==== Texto fornecido ====

Como prevenir acidentes de aves que, ao não perceberem a existência de um vidro, chocam-se contra ele?

Saiba mais nesta entrevista sobre o tema com o Professor Doutor Fabiano Montiani-Ferreira, que ressalta a importante atuação da médica veterinária e Doutoranda Gabrielle Fornazari Gabrielle Adad Fornazari, a principal responsável pela condução do projeto no Programa de Pós-Graduação em Ciências Veterinárias da UFPR.

1. Como surgiu a ideia de criar o Projeto Entre a Vida e o Vidro?
R: A história é longa. Quando fui realizar o programa de PhD na Michigan State University, na cidade de East Lansing, MI no ano 2000, assim que cheguei, percebi que muitas casas tinham em suas janelas alguns adesivos escuros em formato de aves. Achei aquilo curioso, mas não dei muita atenção. Alguns meses depois entrei em uma loja especializada em ornitologia, com livros sobre o assunto, alimentos para aves, casas para aves para serem colocadas no jardim, binóculos e no meio disto tudo encontrei os tais adesivos para venda e li no verso da sua embalagem para que servia e com algumas instruções de colocação. Muitos anos depois minha sogra me relatou o problema de choque de aves em suas janelas e eu imediatamente lembrei daquela experiência. Bem, fizemos vários adesivos com papel adesivo escuro e resolvemos o problema. Naquele instante pensei que poderíamos ajudar muito mais aves se a informação fosse disseminada. Ao mesmo tempo nossa intenção é dar um tratamento científico ao tema, fazendo um levantamento dos locais onde os acidentes ocorrem e quais as espécies de aves que são mais vulneráveis. Por último, um estudo aprofundado está sendo realizado sobre as principais lesões encontradas nas aves mortas por este motivo.
 
2. Como prevenir o acidente de uma ave ir de encontro a um vidro de um edifício ou de uma casa?

====

§ **Exercícios propostos**
- 1) Enumere os itens que, segundo a entrevista, o entrevistado encontrou na loja especializada em ornitologia.
- 2) De acordo com a entrevista, em que ano o entrevistado foi realizar o programa de PhD na Michigan State University?
- 3) Reescreva o trecho da entrevista que começa com "Como prevenir acidentes" e termina com "Vida e o Vidro?", trocando "aves" por "pássaros".

==== Trechos de dados ====

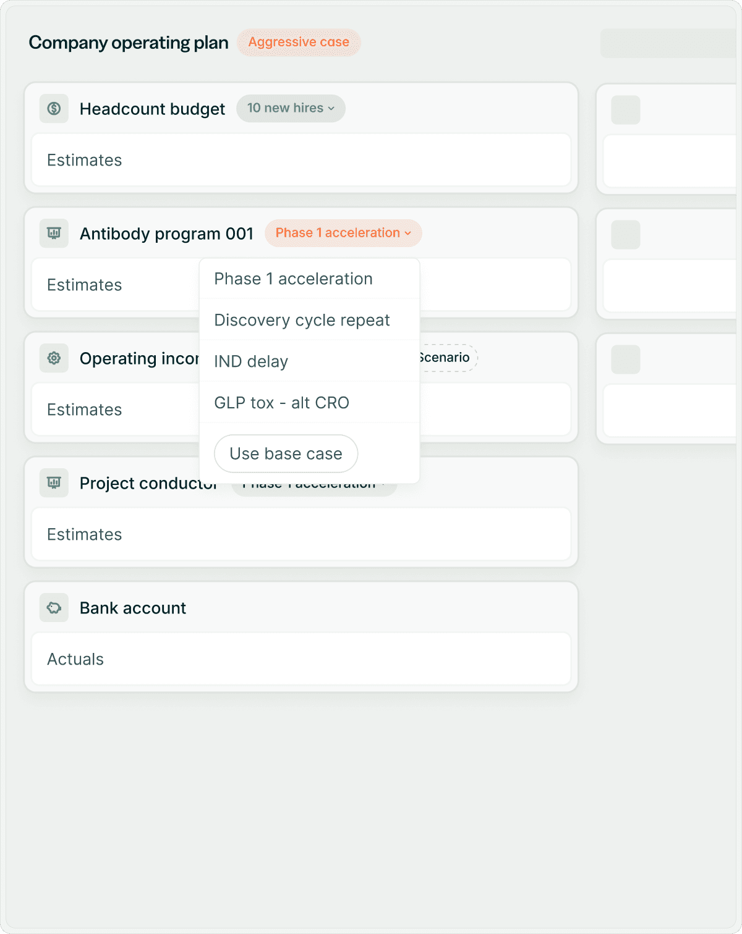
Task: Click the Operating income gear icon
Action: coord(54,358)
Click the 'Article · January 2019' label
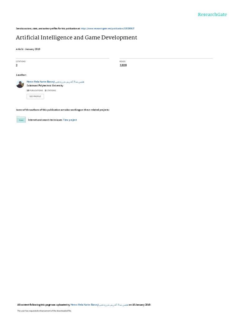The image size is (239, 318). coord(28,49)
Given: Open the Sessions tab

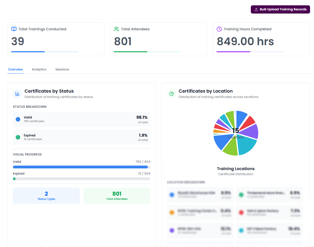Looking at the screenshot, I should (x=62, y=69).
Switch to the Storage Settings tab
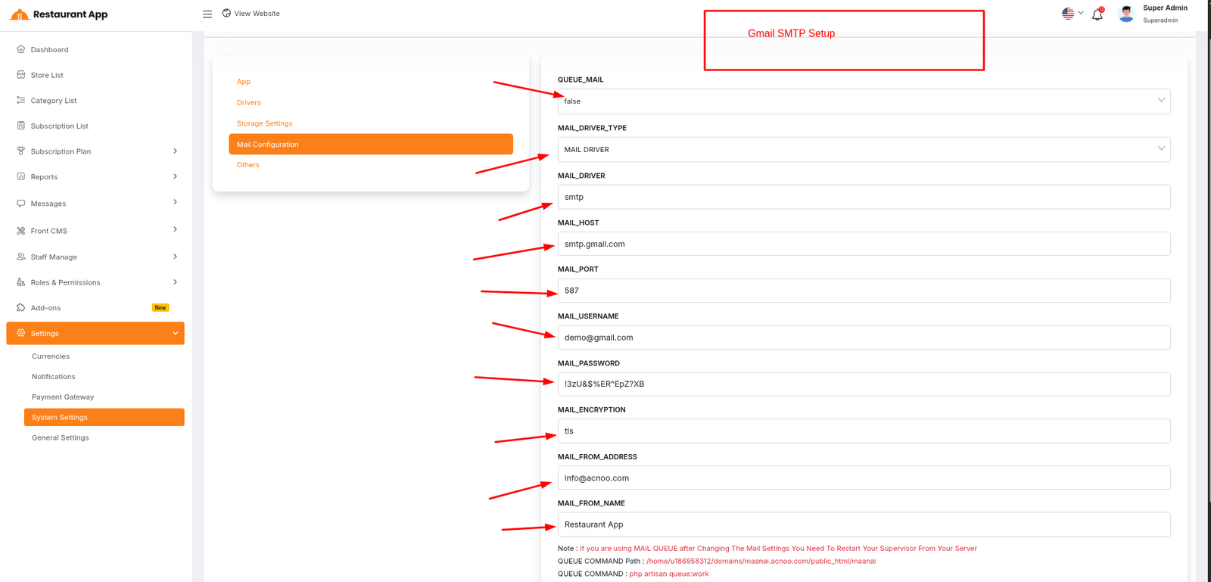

====

§ **Respostas**
- 1) Livros sobre o assunto, alimentos para aves, casas para aves para serem colocadas no jardim, binóculos e os adesivos escuros em formato de aves.

- 2) No ano 2000.

- 3)
Como prevenir acidentes de pássaros que, ao não perceberem a existência de um vidro, chocam-se contra ele?

Saiba mais nesta entrevista sobre o tema com o Professor Doutor Fabiano Montiani-Ferreira, que ressalta a importante atuação da médica veterinária e Doutoranda Gabrielle Fornazari Gabrielle Adad Fornazari, a principal responsável pela condução do projeto no Programa de Pós-Graduação em Ciências Veterinárias da UFPR.

1. Como surgiu a ideia de criar o Projeto Entre a Vida e o Vidro?